A prequel to The Hunger Games series by Suzanne Collins, The Ballad of Songbirds and Snakes chronicles Coriolanus Snow’s rise to power. It all starts with the tenth annual Hunger Games. Coriolanus and his classmates at the Academy in the Capitol have been assigned tributes from the districts of Panem to mentor in the Games. The Hunger Games were created after Panem’s — what used to be North America — civil war as a way to keep the 12 districts of the country in check and ensure that there wouldn’t be another rebellion. A girl and a boy are chosen from each of the districts to compete against each other in an arena. The last tribute standing wins the Games.

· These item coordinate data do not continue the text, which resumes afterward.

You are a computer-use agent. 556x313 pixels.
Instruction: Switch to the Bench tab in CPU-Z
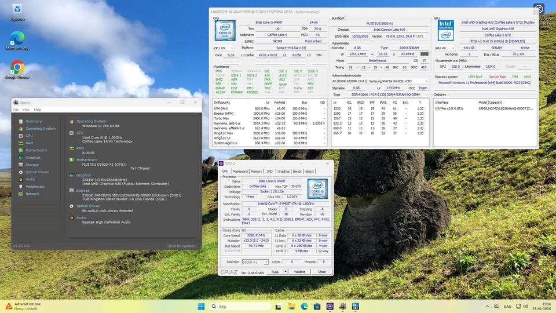point(297,171)
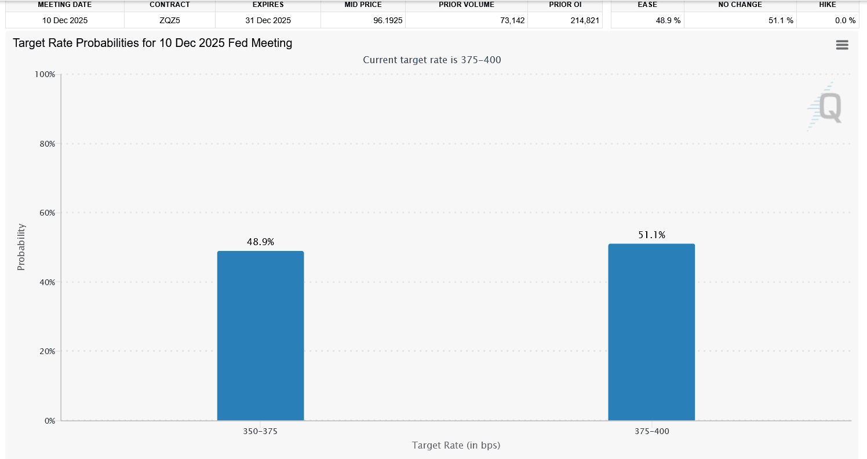Screen dimensions: 867x459
Task: Open the chart context menu icon
Action: (842, 45)
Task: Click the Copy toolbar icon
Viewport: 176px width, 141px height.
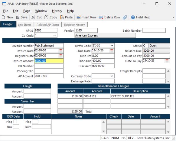Action: click(x=47, y=17)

Coriolanus Snow comes from an old money family in the Capitol. During the civil war, however, the Snow family lost everything, so now they — Coriolanus, his cousin Tigris, and their grandmother — have to keep up the façade that everything is fine. The only way for Coriolanus to improve his status in society is to win the Games. So when he’s assigned one the district 12 tributes, a girl named Lucy Gray Baird, he’s devastated. District 12 is the coal mining district; its residents are poor and therefore therefore their tributes have historically had a slim chance of winning the Games. But he’s determined to do everything in his power to help her win.
This book definitely had a slower pace than the Hunger Games trilogy. That’s probably because it’s not from the point of view of someone competing in the Games, but from the point of view of a spectator. However, what the book lacks in excitement, it makes up for with world building. Or at least world expansion. Collins finally peels back the curtain to give her audience a glimpse of what life is like in the Capitol. The citizens are privileged, to be sure, but they still have their own struggles. For Coriolanus, there’s a very fine he has to navigate between standing up for what he thinks is right and preserving the status quo to gain power.
It’s a line that takes him all the way to the ending. An ending so unsatisfying that the feeling the reader comes away with can only be described as a major let down. That’s not saying that the book is bad, just different. And completely unpredictable. It’ll be interesting to see how The Ballad of Songbirds and Snakes is adapted into a movie later this year.